### [Your goal]
When you find the line with "1908x722 pixels." among the records below, reproduce it and each line after it exactly, ending with the line with "Select the Price column header".

### [Data records]
::::

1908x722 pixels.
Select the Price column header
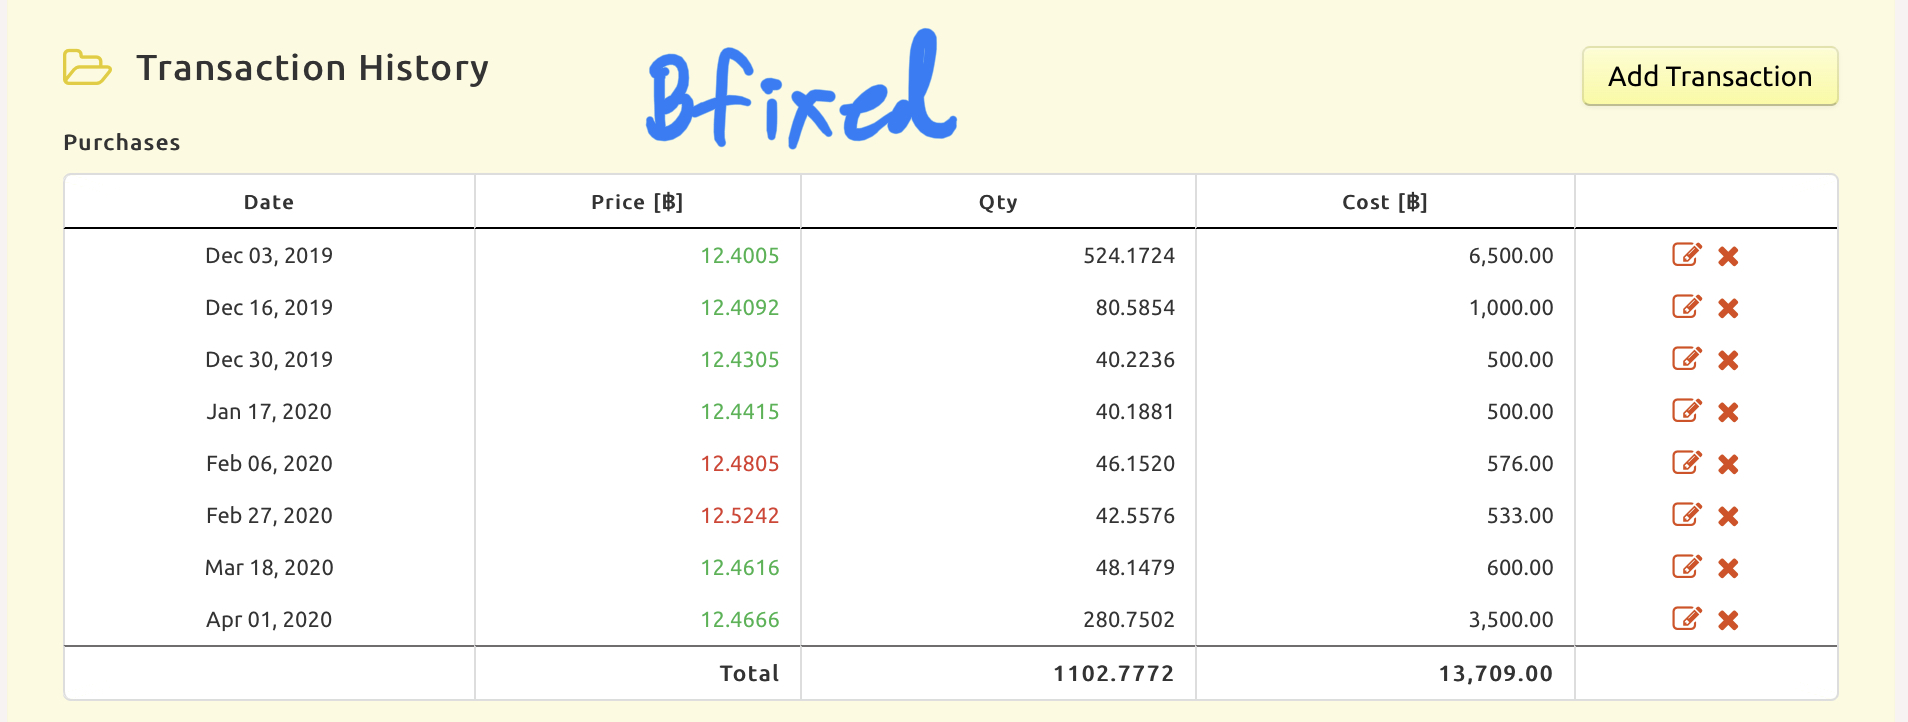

::::

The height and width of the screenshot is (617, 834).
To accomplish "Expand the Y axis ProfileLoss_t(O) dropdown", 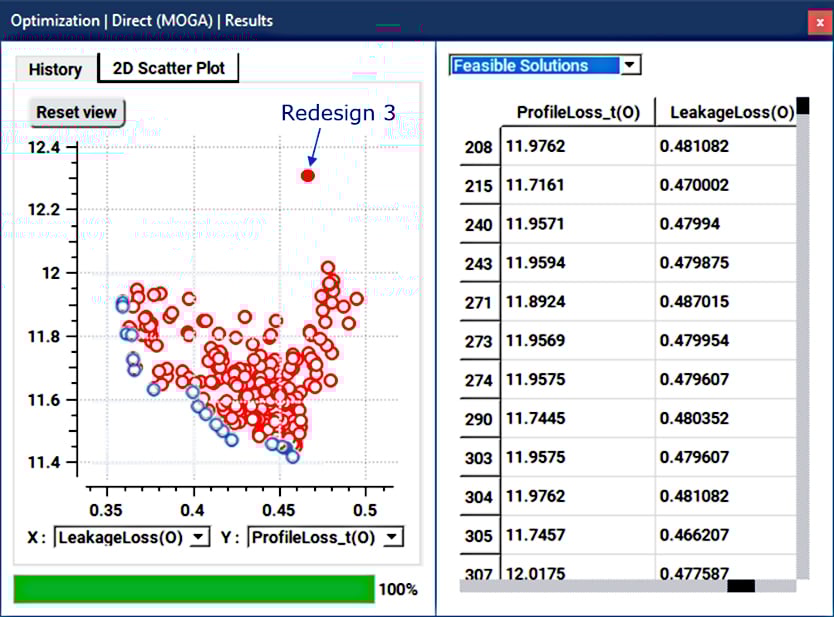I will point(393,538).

::::

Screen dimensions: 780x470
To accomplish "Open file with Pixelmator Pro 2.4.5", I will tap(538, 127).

::::

### [Output of the exercise]
1908x722 pixels.
Select the Price column header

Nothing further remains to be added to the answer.